Fortress Biotech, Inc. (Nasdaq: FBIO) and its subsidiary Cyprium Therapeutics received a Complete Response Letter (CRL) from the FDA for CUTX-101, a drug intended to treat Menkes disease. The CRL highlighted manufacturing practice deficiencies but did not raise concerns about the drug's efficacy or safety Fortress Biotech and Cyprium Therapeutics Receive Complete Response Letter from FDA for CUTX-101 NDA for Menkes Disease Treatment^[1].

Menkes disease is a rare pediatric condition characterized by severe neurological symptoms and caused by mutations in the copper transporter gene ATP7A. The FDA's CRL noted cGMP (current Good Manufacturing Practice) deficiencies at the manufacturing facility where CUTX-101 is produced. Sentynl Therapeutics, which assumed development and commercialization of CUTX-101 from Cyprium in December 2023, is responsible for addressing these issues and resubmitting the NDA Fortress Biotech and Cyprium Therapeutics Receive Complete Response Letter from FDA for CUTX-101 NDA for Menkes Disease Treatment^[1].

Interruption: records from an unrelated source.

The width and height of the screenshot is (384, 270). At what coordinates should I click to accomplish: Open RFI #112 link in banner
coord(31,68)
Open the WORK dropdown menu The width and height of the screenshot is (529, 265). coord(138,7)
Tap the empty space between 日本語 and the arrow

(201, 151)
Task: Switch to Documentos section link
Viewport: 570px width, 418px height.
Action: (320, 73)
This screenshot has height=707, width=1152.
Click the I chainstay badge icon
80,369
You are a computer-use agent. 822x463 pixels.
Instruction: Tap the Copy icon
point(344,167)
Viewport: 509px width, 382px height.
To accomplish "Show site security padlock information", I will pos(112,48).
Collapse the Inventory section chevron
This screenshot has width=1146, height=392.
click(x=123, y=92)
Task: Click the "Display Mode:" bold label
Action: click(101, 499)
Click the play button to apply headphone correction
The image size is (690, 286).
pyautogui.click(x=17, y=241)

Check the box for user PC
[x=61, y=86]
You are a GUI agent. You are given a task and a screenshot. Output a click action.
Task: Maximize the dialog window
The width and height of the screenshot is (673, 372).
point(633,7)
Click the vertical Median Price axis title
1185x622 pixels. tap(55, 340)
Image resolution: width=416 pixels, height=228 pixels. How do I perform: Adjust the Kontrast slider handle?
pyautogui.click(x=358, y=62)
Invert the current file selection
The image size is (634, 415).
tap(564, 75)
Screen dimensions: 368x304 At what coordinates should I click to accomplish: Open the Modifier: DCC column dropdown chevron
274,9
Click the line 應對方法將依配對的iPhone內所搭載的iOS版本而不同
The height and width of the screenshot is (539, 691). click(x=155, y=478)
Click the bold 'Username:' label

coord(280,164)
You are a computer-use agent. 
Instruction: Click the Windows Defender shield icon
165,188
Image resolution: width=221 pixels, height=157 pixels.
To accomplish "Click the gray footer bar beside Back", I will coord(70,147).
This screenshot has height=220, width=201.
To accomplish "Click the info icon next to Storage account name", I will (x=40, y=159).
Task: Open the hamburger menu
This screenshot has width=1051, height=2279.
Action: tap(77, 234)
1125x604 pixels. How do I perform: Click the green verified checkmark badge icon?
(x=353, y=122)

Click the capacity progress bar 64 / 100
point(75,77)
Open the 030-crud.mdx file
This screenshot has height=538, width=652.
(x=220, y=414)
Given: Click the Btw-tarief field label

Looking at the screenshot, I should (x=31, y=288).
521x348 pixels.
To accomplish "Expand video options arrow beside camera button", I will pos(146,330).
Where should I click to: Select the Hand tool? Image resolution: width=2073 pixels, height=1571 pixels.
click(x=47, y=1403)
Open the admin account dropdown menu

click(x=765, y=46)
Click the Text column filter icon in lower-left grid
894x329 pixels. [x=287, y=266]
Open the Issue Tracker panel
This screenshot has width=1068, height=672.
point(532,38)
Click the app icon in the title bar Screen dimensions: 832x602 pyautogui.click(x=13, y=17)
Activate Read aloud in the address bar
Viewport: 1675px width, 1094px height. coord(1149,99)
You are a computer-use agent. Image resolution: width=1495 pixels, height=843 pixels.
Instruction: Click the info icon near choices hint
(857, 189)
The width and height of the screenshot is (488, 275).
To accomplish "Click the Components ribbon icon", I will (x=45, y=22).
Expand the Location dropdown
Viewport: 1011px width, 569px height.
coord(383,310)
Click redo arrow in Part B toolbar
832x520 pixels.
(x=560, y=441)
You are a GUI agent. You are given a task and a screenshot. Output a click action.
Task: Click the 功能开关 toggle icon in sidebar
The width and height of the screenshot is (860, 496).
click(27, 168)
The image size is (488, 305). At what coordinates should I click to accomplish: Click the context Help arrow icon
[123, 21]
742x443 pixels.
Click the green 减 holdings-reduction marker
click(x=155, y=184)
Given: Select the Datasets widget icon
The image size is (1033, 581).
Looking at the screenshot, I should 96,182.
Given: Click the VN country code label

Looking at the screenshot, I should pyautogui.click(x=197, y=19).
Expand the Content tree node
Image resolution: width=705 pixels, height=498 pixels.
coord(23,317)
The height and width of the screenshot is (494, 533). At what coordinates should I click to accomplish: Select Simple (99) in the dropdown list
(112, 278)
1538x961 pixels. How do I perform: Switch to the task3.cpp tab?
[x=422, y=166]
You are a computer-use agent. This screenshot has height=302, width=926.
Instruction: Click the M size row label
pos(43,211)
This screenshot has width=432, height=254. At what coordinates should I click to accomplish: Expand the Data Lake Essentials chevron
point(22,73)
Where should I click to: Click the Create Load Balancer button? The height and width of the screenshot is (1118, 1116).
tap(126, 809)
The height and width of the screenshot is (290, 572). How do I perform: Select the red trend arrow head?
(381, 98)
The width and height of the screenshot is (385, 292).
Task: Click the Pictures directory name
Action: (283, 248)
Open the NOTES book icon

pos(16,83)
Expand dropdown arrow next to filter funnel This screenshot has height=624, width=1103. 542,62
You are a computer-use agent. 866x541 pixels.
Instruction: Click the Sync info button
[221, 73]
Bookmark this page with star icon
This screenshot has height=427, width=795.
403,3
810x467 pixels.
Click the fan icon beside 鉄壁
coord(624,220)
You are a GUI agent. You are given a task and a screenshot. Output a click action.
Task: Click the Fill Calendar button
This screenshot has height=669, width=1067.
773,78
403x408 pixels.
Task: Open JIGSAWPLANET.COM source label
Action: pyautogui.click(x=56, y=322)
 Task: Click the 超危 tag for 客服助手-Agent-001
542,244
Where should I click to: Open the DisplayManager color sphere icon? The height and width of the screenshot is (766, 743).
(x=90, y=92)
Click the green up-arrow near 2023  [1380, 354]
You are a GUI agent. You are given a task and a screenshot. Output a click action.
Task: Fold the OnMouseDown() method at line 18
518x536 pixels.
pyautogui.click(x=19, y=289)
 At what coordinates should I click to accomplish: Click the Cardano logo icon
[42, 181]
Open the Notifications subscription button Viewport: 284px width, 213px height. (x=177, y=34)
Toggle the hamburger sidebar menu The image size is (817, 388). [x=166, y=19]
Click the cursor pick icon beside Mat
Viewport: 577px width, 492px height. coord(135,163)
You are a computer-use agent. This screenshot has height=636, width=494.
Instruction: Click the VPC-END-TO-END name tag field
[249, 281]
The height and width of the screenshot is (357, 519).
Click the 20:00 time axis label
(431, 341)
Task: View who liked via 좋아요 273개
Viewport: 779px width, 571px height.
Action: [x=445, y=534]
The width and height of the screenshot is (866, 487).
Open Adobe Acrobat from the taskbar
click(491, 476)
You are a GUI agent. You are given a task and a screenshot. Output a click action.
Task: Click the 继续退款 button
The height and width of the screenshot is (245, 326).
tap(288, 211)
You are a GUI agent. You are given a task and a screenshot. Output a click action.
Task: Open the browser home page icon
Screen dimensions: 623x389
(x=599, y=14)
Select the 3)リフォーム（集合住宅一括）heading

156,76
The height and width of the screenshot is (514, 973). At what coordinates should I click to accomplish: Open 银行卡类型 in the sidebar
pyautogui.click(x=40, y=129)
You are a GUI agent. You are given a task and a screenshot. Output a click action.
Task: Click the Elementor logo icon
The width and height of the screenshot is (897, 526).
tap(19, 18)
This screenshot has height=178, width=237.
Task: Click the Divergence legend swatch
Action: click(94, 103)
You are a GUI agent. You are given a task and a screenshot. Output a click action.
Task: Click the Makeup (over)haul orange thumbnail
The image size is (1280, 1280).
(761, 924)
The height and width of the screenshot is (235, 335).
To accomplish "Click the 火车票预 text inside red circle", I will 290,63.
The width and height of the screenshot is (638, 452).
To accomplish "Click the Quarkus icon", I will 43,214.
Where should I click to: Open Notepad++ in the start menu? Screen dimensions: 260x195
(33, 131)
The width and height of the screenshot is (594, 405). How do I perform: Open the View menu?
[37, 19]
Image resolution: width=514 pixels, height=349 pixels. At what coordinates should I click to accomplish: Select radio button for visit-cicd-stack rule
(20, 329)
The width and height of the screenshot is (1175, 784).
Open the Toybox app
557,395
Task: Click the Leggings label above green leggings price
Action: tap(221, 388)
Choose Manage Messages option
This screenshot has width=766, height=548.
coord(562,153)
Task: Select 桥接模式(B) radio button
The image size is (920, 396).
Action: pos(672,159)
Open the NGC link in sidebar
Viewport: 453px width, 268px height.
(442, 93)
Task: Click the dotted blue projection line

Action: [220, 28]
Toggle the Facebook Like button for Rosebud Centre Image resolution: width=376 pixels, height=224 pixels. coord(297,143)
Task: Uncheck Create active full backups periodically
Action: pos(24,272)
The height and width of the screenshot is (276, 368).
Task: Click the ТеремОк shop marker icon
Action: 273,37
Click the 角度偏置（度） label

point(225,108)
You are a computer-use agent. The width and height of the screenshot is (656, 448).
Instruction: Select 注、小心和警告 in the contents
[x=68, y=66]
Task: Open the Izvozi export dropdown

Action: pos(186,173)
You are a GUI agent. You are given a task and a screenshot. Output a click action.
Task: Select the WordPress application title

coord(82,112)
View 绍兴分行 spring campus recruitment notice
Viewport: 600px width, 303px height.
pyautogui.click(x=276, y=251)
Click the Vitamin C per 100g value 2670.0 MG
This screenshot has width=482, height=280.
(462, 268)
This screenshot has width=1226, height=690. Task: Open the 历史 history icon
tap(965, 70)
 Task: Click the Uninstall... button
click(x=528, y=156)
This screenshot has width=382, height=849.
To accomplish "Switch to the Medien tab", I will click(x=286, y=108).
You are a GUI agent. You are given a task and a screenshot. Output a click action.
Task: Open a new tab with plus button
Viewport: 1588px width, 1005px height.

Sentynl expects to receive a Rare Pediatric Disease Priority Review Voucher from the FDA upon approval, which can provide significant future commercial opportunities for Cyprium. Additionally, Cyprium will benefit from potential royalty income and milestone payments from Sentynl, enhancing its revenue prospects. The total potential financial benefit to Cyprium is up to $129 million Fortress Biotech and Cyprium Therapeutics Receive Complete Response Letter from FDA for CUTX-101 NDA for Menkes Disease Treatment^[1].

The issuance of a CRL indicates significant regulatory issues with the NDA, potentially delaying the drug's market entry and affecting investor confidence. The CRL highlighted cGMP deficiencies, raising concerns about the quality control processes and reliability of the product. This negative impact on Cyprium Therapeutics could adversely affect Fortress Biotech, given Cyprium's majority ownership by Fortress Fortress Biotech and Cyprium Therapeutics Receive Complete Response Letter from FDA for CUTX-101 NDA for Menkes Disease Treatment^[1].